Comparing low-interest credit cards
You might assume that comparing intro APR offers would just require looking for the lowest interest rate. However, if you plan to carry a balance, you’ll also want to look for a low rate that lasts longer. If you carry a large balance, 1.99% for 12 months saves more money than 0% that increases to 18% after six months.
When are credit card interest rates less important?
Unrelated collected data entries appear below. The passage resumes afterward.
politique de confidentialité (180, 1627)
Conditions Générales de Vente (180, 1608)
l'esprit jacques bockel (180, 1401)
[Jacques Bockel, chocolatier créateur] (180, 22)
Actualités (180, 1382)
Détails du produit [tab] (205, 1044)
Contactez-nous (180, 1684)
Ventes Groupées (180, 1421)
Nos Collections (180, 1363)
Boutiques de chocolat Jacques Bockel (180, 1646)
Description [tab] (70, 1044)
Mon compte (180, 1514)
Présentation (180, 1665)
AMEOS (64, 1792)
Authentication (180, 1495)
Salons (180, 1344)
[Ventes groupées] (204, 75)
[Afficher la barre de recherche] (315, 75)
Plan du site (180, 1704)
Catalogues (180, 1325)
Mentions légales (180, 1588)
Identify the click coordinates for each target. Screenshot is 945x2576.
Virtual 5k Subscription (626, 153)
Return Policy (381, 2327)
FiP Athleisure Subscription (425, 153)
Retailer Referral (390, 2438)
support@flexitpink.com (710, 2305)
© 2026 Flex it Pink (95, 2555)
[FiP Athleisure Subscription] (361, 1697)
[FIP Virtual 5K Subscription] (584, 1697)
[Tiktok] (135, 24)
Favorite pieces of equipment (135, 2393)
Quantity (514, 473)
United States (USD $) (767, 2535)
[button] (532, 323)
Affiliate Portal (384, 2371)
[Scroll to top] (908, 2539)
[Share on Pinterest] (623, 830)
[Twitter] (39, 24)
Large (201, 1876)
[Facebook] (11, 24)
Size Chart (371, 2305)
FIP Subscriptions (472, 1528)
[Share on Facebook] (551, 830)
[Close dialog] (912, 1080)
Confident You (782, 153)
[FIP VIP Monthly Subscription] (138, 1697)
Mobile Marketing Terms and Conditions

If you don’t typically carry a balance, you can be less concerned with comparing credit card interest rates. Rewards and other fees might be more important considerations than your interest rates. For example, cash back rewards drive down your overall cost, allowing you to receive money back for using your card. Other money-saving benefits, like supplemental travel insurance and discount marketplaces, are also helpful when comparing cards. And let’s not forget the annual fee. After all, nobody is thrilled to pay an extra $50, $75, or more annually. So read over the terms of your cardholder agreement carefully, which discloses all fees, including fees for late payments, foreign transactions, over limits, balance transfers, and more.
Did you know?
Discover offers a variety of cash back credit cards that allow you to earn cash back on every purchase, with bonus rewards offered for some of our cash back cards on qualifying purchases like gas, groceries, and more. And all have no annual fee.
How do I qualify for a good credit card interest rate?
The best credit card APRs typically go to people who have a good credit score and history. Using credit responsibly is the best way to build a good credit history: pay bills on time, don’t use a large percentage of your available credit, and don’t apply for too many credit cards at one time.